By Emma Reilly
Opinion Editor
The topic of abortion has always been controversial, which is something I still struggle to understand.
People who are pregnant should get to decide how to handle their pregnancy. Bodily autonomy is something to be defended and cherished. It’s that rudimentary.
But this idea isn’t clear to everyone, and in light of recent events in Texas, we’ve been forced to contemplate the urgency of that reality more starkly than ever before.
On Sept. 1, Senate Bill 8, a law banning abortions after six weeks of pregnancy, went into effect in the state of Texas. S.B. 8 is completely unprecedented.
According to “VICE”’s Carter Sherman, there hasn’t been an abortion law of S.B. 8’s scope enacted before. While several conservative states previously proposed similar laws, they were all blocked by the courts.
S.B. 8 blatantly opposes the Supreme Court’s 1973 Roe v. Wade decision, which legalized abortions under the Constitutional right to privacy. By promoting vigilante justice and preventing abortions before many people will know they are pregnant, S.B. 8 undermines the precedent established by the decision.
Despite this, “the Supreme Court declined to stop the legislation from taking effect,” The New York Times’s Alan Feuer said.
Some conservatives argue that the law doesn’t contradict the Roe v. Wade decision because it still allows for abortions to take place up to six weeks after conception.
But that technicality fails to recognize the truth of pregnancy.
Most people won’t know they are pregnant at six weeks, according to “Self”’s Lindsey Lanquist. Six weeks into a pregnancy constitutes only one missed period, and people who menstruate know all too well the unpredictability of the menstrual cycle.

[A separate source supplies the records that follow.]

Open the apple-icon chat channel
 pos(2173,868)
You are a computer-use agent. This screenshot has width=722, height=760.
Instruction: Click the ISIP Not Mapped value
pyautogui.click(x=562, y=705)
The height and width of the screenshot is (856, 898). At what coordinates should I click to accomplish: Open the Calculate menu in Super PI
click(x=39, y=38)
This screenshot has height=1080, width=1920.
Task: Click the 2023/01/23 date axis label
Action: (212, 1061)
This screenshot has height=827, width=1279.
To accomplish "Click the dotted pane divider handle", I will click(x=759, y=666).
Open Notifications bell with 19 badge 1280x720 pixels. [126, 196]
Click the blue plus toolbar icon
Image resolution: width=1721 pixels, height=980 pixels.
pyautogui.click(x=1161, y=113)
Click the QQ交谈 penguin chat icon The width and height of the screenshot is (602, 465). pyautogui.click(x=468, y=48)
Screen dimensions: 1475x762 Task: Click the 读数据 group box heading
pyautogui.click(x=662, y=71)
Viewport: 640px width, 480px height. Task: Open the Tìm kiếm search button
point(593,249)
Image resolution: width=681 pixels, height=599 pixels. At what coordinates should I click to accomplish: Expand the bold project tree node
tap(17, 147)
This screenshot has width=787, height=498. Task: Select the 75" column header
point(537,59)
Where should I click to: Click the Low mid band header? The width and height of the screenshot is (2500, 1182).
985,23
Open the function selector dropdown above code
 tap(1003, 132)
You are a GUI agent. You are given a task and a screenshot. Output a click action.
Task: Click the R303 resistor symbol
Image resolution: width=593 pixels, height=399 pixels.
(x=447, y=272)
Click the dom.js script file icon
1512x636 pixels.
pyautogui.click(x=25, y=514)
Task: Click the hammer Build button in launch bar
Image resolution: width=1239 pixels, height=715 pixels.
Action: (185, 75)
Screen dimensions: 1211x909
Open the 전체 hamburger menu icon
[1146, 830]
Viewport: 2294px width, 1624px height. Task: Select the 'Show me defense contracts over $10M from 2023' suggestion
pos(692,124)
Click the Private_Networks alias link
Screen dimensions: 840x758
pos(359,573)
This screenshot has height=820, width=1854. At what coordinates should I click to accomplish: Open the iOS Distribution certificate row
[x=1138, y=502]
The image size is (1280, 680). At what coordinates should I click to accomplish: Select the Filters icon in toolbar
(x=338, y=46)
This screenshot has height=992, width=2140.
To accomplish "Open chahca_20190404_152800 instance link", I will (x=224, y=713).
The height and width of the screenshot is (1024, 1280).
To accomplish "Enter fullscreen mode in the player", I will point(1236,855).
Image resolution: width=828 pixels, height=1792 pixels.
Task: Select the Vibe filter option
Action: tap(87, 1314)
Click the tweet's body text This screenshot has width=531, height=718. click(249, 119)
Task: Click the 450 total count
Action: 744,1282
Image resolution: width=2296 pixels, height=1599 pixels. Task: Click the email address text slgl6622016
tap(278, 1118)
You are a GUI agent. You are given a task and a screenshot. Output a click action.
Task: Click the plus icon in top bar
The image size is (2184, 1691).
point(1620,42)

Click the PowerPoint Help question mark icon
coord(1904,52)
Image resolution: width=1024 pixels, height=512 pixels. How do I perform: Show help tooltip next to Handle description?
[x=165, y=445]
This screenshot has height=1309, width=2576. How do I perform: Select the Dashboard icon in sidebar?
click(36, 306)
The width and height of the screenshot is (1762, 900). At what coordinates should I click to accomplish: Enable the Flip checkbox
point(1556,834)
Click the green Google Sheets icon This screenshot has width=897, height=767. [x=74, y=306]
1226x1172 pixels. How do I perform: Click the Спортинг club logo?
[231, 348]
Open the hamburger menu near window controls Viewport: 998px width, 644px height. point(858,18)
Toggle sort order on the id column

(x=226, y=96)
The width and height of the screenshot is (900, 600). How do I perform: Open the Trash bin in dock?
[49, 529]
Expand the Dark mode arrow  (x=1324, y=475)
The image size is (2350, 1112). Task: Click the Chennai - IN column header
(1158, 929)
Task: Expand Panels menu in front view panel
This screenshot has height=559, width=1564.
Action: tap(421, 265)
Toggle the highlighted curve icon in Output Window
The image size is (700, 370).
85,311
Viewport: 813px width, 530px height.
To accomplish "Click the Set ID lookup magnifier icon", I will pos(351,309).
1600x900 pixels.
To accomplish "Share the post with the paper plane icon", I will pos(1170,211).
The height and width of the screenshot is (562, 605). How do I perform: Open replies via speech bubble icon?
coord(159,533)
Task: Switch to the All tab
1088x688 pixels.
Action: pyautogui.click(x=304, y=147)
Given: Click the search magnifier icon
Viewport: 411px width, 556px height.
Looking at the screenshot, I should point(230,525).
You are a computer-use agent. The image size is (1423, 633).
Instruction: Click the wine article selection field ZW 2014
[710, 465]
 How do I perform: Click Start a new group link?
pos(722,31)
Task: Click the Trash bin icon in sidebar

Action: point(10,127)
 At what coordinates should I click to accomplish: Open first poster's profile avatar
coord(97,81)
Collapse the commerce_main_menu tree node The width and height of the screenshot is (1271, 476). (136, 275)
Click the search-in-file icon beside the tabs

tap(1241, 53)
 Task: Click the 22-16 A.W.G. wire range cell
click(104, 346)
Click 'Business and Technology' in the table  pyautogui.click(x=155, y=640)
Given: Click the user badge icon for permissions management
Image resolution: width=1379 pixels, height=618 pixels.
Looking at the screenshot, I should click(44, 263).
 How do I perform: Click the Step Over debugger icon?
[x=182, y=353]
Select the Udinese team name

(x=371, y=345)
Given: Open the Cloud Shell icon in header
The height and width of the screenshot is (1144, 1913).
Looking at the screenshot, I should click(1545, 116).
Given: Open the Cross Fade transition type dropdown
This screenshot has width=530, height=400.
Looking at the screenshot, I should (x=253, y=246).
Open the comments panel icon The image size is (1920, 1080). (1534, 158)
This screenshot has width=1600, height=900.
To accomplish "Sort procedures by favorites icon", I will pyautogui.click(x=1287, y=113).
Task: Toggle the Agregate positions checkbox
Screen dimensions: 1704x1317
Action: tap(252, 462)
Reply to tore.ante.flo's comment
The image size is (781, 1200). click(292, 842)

It’s terrifying to think that a window so small — and which varies so significantly from person to person — is seen by some as an adequate opportunity to have an abortion.
In addition to its six-week restriction, S.B. 8 differs from other laws concerning abortion, as it shifts the responsibility of enforcing the law from the courts to the average citizen.
“It removes enforcement entirely from state jurisdiction, and vastly expands who can sue, and who can be sued, over abortions,” Feuer said.
S.B. 8 “incentivizes” citizens to sue individuals who get abortions or provide aid for an abortion past the cutoff in exchange for financial compensation, according to “POLITICO”’s Alice Ollstein.
This incentivization pits Texans against one another in an unfair fight. Those who report abortions will get paid, but the people they sue will face the loss of their autonomy and privacy.
This shift in the judicial landscape is concerning. If one arguably unconstitutional law can be put into effect unopposed, why can’t another?
Although I’d like to hope this will be an isolated occurrence, it’s unlikely.
According to ABC News, lawmakers in Arkansas, Florida, South Dakota, Idaho, Indiana, and Oklahoma have shown interest in passing abortion laws similar to the one passed by Texas.
In order to prevent this violating trend from continuing, we need to be vocal. There has already been an encouraging volume of negative press in response to the law, and it has been denounced by President Joe Biden as “un-American.”
I, like many, have felt scared, stressed, and uncertain as news about the law continues to circulate. I can only begin to imagine how people in Texas are feeling.
It is my belief that the rights protected by Roe v. Wade should be converted to federal law. This would protect the right to choose to have an abortion from both state and federal judicial decisions that pose a risk to that right.
The conservative supermajority in the Supreme Court, however, will make any efforts to undo S.B. 8 quite difficult.
We, as citizens of the United States and as humans, should be wary of the attitudes from which Texas’s law was born. S.B. 8 reflects a concerning and ever-growing fervor of suppression that should not be overlooked.